WHAT YOU NEED TO DO:
From the records below, extract only the lines running from the line with "Instruction: Select the 인천 ↔ 알마티 route title" to the line with "Task: Filter courses by 应试 category", both lines included, reproducing them exactly.

THE INPUT:

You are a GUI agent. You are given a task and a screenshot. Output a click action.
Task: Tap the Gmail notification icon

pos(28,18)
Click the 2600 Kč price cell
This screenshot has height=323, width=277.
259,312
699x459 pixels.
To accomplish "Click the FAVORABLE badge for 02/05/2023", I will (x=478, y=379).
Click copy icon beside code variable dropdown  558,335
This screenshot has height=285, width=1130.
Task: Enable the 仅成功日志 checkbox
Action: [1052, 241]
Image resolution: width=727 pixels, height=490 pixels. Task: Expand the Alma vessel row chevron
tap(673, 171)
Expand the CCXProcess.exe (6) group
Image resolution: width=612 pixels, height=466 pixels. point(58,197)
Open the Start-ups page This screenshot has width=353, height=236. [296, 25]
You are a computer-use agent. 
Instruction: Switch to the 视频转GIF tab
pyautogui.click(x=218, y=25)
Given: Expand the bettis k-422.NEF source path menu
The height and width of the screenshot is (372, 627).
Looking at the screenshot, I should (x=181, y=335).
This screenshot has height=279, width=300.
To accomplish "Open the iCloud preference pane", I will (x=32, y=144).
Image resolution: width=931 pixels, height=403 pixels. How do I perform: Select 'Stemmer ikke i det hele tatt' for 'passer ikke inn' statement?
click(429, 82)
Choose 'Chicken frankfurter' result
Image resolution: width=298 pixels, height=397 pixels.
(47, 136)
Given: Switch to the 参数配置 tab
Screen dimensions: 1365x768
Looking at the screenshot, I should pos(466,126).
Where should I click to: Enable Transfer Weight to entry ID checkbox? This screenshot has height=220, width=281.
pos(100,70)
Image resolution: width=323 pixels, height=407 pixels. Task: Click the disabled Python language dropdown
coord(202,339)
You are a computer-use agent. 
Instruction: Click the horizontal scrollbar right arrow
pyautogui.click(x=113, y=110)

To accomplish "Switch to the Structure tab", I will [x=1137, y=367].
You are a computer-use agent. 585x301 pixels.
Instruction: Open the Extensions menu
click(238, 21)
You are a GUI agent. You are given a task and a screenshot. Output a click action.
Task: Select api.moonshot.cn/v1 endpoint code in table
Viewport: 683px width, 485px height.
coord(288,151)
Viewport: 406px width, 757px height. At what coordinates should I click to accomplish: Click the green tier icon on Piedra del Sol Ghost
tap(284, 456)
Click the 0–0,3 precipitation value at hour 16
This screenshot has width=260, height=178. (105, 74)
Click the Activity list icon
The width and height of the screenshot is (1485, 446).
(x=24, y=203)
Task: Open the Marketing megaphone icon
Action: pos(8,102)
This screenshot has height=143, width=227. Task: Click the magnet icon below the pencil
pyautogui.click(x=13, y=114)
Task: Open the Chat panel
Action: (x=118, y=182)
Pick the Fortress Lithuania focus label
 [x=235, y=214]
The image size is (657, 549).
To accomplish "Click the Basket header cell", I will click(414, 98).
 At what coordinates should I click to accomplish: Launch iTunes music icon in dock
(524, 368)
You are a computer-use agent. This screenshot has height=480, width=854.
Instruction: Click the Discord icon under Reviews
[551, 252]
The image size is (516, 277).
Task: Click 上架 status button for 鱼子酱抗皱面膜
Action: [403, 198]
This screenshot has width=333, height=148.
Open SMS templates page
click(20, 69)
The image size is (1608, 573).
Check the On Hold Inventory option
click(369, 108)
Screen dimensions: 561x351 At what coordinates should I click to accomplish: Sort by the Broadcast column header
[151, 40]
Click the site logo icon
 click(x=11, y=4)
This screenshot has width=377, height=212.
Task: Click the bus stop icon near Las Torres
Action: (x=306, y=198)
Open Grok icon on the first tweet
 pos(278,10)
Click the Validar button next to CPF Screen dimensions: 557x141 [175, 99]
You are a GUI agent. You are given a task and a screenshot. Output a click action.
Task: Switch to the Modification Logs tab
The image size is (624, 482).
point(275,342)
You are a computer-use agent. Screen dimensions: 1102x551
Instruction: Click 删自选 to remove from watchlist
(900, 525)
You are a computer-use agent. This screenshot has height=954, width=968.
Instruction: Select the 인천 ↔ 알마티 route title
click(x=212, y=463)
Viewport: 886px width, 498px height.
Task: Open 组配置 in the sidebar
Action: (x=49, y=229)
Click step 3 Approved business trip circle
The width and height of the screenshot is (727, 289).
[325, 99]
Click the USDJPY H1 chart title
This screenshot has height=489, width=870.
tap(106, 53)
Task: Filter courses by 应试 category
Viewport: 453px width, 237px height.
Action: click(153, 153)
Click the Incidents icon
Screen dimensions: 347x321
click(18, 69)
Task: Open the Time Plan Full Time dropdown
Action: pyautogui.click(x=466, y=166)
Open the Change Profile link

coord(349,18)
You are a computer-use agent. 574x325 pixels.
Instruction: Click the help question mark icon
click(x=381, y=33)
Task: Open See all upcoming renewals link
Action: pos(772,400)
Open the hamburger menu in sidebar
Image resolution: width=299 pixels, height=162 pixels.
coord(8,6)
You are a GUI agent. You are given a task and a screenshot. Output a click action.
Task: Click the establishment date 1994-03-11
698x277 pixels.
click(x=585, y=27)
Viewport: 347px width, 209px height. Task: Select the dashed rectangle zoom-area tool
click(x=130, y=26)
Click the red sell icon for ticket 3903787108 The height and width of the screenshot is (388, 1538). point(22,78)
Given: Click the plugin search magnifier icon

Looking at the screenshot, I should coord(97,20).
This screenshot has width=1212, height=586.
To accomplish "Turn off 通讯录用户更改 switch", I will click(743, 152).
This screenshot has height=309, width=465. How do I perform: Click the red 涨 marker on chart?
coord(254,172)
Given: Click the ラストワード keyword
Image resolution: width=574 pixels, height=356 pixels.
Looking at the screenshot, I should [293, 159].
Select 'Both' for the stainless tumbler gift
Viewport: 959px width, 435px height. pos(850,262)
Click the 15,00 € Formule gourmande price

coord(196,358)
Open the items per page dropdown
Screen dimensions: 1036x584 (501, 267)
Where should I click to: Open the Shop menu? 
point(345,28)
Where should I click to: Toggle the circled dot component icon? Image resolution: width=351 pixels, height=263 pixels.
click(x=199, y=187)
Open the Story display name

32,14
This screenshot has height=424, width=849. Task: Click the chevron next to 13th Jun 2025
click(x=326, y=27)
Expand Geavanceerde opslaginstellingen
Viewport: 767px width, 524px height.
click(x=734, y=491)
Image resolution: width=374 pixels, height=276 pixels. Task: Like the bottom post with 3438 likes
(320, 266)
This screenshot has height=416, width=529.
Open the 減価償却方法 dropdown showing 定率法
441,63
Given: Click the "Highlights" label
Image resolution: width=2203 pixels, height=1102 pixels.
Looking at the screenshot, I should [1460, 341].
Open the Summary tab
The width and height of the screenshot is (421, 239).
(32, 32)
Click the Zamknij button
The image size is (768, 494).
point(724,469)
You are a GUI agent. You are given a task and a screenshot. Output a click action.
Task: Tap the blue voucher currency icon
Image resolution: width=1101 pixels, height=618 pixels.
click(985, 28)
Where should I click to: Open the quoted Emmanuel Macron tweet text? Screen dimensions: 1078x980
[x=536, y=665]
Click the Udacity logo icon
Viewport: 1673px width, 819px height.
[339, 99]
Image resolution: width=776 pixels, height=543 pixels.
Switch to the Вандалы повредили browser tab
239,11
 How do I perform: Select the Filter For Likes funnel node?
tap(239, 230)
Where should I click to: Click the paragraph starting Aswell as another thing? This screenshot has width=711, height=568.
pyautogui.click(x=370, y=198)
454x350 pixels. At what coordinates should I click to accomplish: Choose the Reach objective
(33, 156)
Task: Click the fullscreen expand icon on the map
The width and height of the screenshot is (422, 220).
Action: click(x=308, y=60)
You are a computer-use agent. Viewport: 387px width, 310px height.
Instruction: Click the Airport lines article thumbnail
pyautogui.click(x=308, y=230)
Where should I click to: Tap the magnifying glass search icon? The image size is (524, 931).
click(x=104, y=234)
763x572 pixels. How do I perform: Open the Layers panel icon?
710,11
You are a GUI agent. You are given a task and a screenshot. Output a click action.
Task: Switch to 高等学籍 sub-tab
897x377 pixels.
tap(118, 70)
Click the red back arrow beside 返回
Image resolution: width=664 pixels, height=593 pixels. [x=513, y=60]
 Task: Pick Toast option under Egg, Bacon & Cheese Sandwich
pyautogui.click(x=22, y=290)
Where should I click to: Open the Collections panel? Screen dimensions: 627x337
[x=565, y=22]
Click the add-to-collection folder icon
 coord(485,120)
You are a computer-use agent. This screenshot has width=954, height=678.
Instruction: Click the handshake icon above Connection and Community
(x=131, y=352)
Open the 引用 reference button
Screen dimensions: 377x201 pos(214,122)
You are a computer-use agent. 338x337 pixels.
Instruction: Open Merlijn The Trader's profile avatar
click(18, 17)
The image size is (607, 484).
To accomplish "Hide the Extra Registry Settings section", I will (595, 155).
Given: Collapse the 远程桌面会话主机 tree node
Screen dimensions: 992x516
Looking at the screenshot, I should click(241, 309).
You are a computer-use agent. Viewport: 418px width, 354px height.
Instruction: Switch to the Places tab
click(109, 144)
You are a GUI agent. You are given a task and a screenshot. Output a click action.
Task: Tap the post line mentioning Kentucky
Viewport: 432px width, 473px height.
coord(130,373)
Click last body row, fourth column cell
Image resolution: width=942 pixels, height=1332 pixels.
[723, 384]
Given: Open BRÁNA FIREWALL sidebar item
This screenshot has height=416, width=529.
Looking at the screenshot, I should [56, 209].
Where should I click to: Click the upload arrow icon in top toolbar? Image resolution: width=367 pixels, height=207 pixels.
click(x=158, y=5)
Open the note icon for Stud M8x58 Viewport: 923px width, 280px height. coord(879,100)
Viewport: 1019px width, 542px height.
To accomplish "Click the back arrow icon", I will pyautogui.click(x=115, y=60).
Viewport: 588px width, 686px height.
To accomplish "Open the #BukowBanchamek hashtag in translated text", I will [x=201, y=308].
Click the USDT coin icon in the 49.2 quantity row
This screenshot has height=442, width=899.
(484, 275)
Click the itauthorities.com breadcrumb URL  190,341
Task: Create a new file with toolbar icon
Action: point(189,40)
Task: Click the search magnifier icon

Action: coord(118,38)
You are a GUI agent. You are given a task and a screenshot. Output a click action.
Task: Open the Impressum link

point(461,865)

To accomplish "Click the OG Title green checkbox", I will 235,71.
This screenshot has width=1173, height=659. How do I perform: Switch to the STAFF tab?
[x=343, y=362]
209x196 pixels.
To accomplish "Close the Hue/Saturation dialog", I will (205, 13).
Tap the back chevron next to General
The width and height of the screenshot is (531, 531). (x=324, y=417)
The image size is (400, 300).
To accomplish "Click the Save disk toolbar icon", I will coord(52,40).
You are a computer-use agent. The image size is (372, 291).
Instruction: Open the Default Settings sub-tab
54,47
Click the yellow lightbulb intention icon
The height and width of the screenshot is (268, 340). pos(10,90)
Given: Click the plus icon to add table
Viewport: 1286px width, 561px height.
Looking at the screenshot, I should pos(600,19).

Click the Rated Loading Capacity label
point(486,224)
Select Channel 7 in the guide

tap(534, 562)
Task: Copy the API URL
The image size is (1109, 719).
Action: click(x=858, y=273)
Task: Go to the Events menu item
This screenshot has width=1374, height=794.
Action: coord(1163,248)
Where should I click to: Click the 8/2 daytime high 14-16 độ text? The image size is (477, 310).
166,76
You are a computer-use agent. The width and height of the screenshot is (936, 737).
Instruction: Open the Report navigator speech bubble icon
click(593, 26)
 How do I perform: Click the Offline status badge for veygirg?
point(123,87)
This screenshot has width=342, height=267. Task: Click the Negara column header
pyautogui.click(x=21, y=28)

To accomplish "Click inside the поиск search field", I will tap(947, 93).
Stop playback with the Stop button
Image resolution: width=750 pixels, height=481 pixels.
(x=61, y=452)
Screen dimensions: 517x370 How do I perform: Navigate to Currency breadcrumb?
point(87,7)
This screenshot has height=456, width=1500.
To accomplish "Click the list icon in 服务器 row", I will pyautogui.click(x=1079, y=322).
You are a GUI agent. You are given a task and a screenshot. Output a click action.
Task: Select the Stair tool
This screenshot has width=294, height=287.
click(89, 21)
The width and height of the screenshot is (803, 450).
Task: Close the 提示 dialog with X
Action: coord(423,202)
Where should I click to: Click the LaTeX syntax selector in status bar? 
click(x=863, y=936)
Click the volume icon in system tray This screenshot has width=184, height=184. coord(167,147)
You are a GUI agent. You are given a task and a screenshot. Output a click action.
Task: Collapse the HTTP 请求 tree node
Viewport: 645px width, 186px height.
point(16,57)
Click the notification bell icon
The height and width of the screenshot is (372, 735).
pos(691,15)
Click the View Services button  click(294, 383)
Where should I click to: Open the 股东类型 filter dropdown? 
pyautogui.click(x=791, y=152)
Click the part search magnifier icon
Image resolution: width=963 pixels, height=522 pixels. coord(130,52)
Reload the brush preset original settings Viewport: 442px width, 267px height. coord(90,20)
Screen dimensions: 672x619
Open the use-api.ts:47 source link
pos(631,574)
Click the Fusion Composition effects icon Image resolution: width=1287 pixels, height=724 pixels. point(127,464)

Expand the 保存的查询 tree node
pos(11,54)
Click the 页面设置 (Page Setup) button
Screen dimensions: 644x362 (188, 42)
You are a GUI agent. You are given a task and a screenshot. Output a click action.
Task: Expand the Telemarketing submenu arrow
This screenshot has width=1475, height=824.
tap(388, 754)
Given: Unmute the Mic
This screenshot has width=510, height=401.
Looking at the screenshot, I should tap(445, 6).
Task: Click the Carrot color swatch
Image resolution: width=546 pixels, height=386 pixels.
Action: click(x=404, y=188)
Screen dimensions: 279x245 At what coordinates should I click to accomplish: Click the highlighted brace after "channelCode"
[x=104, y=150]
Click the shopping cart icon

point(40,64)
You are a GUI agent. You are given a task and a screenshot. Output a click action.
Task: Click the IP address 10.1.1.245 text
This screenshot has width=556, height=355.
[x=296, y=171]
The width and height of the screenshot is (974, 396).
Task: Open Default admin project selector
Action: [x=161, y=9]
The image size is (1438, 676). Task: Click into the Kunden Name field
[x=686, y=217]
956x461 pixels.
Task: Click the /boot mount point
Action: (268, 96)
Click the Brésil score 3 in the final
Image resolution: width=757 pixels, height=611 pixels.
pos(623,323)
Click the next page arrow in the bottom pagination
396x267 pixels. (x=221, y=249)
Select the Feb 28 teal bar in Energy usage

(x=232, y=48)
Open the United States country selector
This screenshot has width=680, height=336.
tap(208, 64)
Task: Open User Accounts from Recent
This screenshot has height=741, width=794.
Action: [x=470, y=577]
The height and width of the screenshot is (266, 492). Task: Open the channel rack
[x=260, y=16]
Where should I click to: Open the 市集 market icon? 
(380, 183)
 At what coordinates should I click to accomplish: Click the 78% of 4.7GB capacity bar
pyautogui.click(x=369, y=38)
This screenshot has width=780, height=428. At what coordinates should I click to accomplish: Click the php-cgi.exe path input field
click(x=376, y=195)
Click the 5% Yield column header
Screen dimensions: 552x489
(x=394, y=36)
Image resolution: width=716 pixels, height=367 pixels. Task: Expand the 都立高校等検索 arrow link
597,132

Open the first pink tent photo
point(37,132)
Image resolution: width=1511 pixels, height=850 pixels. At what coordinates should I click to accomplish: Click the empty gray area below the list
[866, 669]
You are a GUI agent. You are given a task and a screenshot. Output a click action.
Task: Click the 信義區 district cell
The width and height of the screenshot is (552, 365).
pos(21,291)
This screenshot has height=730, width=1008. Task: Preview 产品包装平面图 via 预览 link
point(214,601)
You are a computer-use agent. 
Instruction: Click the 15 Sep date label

COMPLETED TASK:
Instruction: Select the 인천 ↔ 알마티 route title
click(x=212, y=463)
Viewport: 886px width, 498px height.
Task: Open 组配置 in the sidebar
Action: (x=49, y=229)
Click step 3 Approved business trip circle
The width and height of the screenshot is (727, 289).
[325, 99]
Click the USDJPY H1 chart title
This screenshot has height=489, width=870.
tap(106, 53)
Task: Filter courses by 应试 category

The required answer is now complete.